### EXTRAIT DE PAGE ###

Aujourd’hui, il ne sait pas : « La prison ? La paternité ? Ou l’âge ? mais, dit-il, j’ai changé. J’ai envie d’une vie normale, avec mon fils. » Sa mère confirme : « Il est réellement différent. Il ne vit que pour son fils. Il téléphone tous les jours pour avoir de ses nouvelles. » En prison, il travaille. D’abord cuisinier, puis peintre. A la maison centrale de Saint-Maur, dans l’Indre, où il est aujourd’hui incarcéré, il nettoie la cour.
Voilà pourquoi, en octobre 2002, comme il en a le droit après plus de huit ans de détention, il demande sa mise en liberté conditionnelle. Avec tous les atouts pour qu’elle soit acceptée. Un certificat médical du médecin de la prison, qui atteste que « son état de santé est précaire » et que les pathologique dont il souffre « rendent difficiles les soins appropriés en milieu pénitencier ». Dominique Meha, le médecin qui le suit, précise : « Il va beaucoup mieux, il n’est pas à l’article de la mort. Mais il va falloir l’opérer. Et c’est très compliqué quand on est détenu. » Deuxième pièce à conviction : l’expertise psychiatrique. Elle affirme entre autres que Jean-Michel Treuvey a « évolué de manière très favorable pendant sa détention », qu’il « n’a pas rechuté dans la toxicomanie », que « les risques de récidive apparaissent faibles » et que « ses dispositions psychologiques sont tout à fait favorables à une bonne réadaptation ».
Troisième atout du détenu : s’il sort de prison, il est sûr d’avoir un job. « On est là », une association de Seine-Saint-Denis, qui tente depuis la fin 1999 de sortir les toxicomanes de la drogue, lui a proposé un poste d’éducateur, payé au SMIC. « Nous voulions qu’il aille au contact des jeunes des cités pour leur expliquer ce que sont réellement la drogue et la prison », précise Zinzdine Gouchich, le responsable de l’association. « Educateur ? Je suis sûr que ça lui plairait, qu’il le ferait bien », estime sa mère. Enfin, un membre de l’administration pénitentiaire a constaté que Jean-Michel Treuvey, s’il sortait, avait un toit : la chambre qu’a précieusement gardée sa mère, après son incarcération.

### ENTRÉES FOURNIES ###

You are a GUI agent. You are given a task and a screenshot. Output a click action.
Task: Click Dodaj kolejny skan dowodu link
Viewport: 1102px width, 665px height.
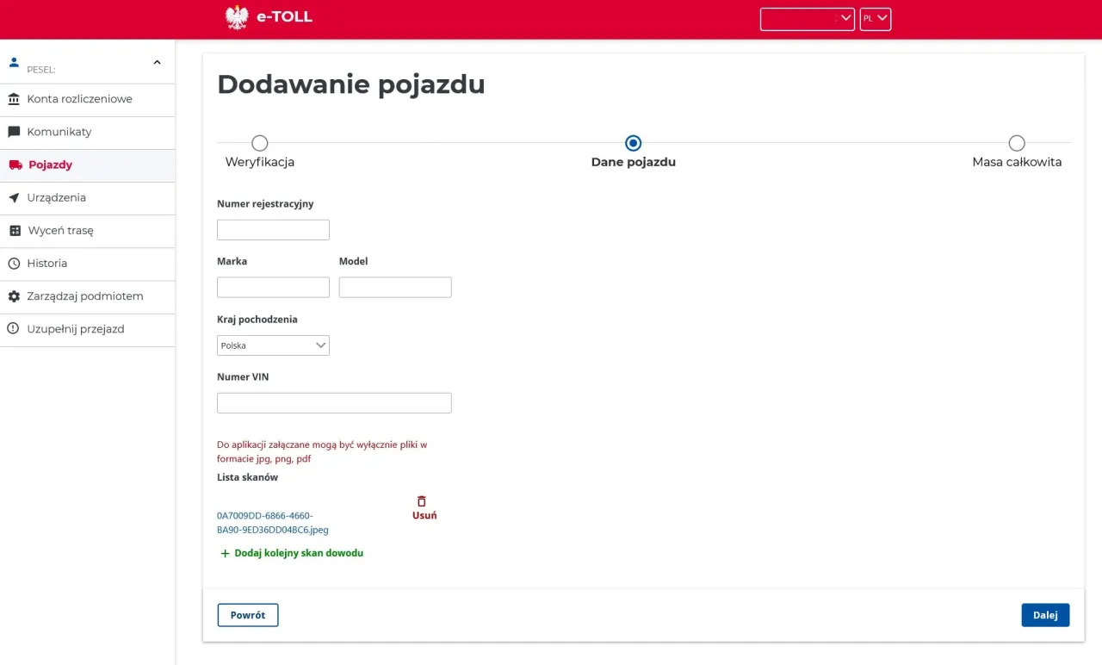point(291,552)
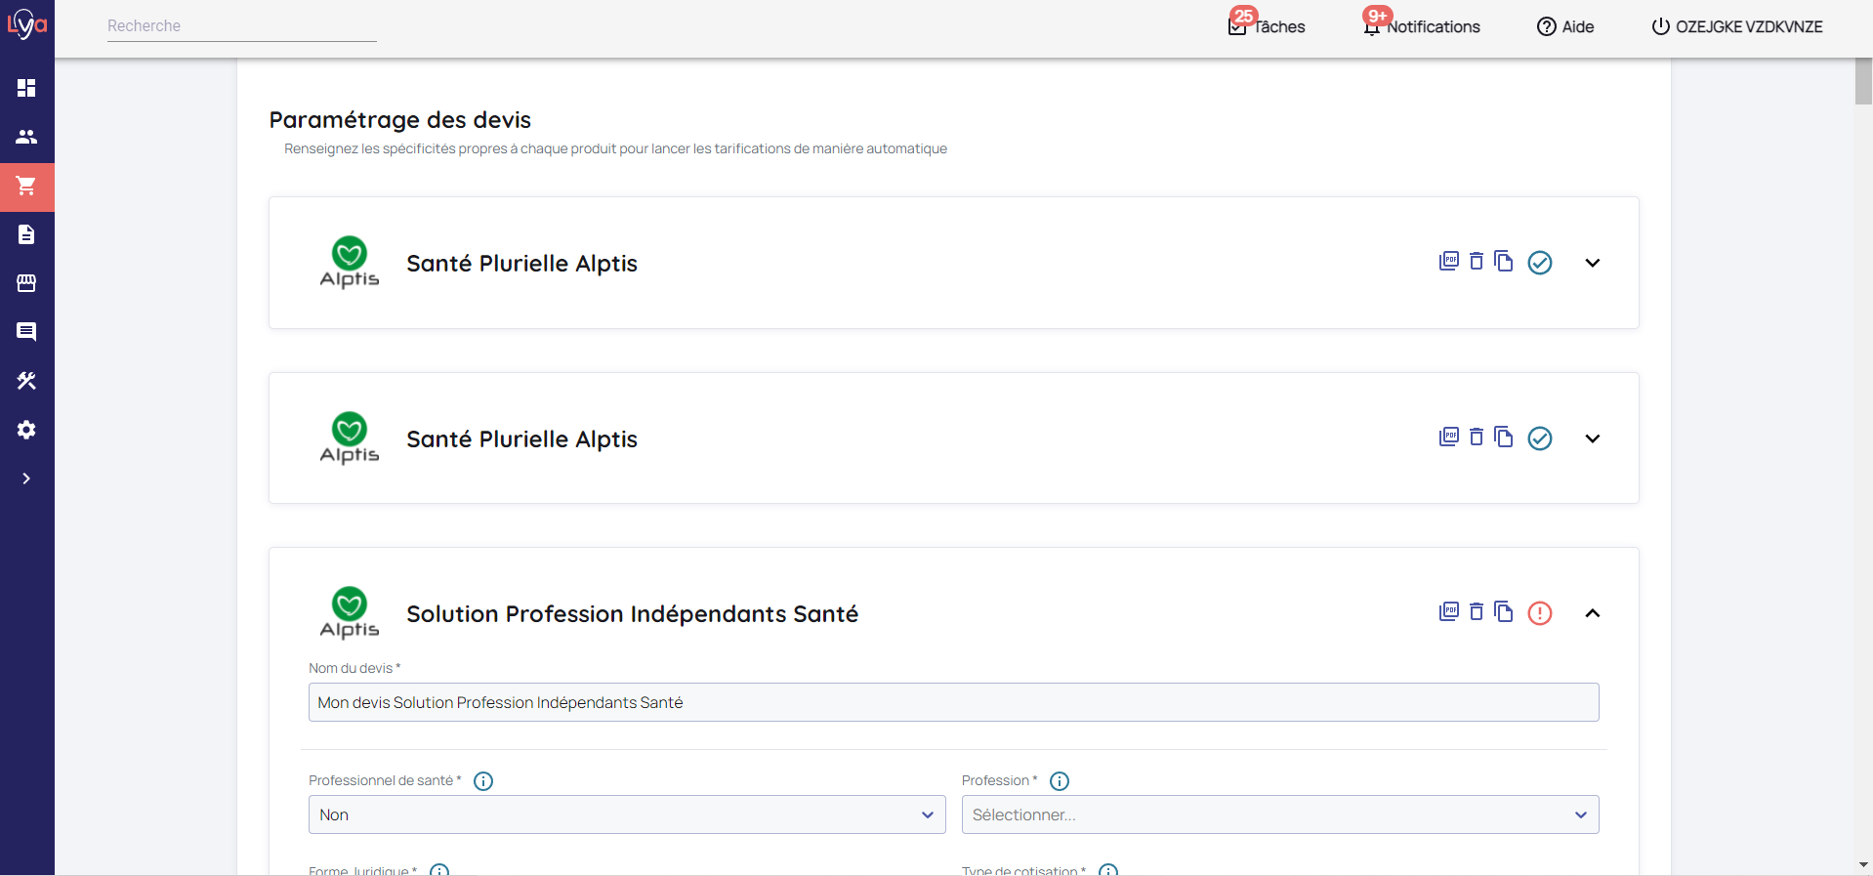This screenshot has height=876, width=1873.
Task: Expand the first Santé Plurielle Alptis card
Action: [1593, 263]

###

**À FAIRE**
Reproduisez à l'identique le passage de l'extrait de page consacré à Jean-Michel Treuvey, depuis « Troisième atout du » jusqu'à « après son incarcération. » inclus.

**RÉSULTAT CI-DESSOUS**
Troisième atout du détenu : s’il sort de prison, il est sûr d’avoir un job. « On est là », une association de Seine-Saint-Denis, qui tente depuis la fin 1999 de sortir les toxicomanes de la drogue, lui a proposé un poste d’éducateur, payé au SMIC. « Nous voulions qu’il aille au contact des jeunes des cités pour leur expliquer ce que sont réellement la drogue et la prison », précise Zinzdine Gouchich, le responsable de l’association. « Educateur ? Je suis sûr que ça lui plairait, qu’il le ferait bien », estime sa mère. Enfin, un membre de l’administration pénitentiaire a constaté que Jean-Michel Treuvey, s’il sortait, avait un toit : la chambre qu’a précieusement gardée sa mère, après son incarcération.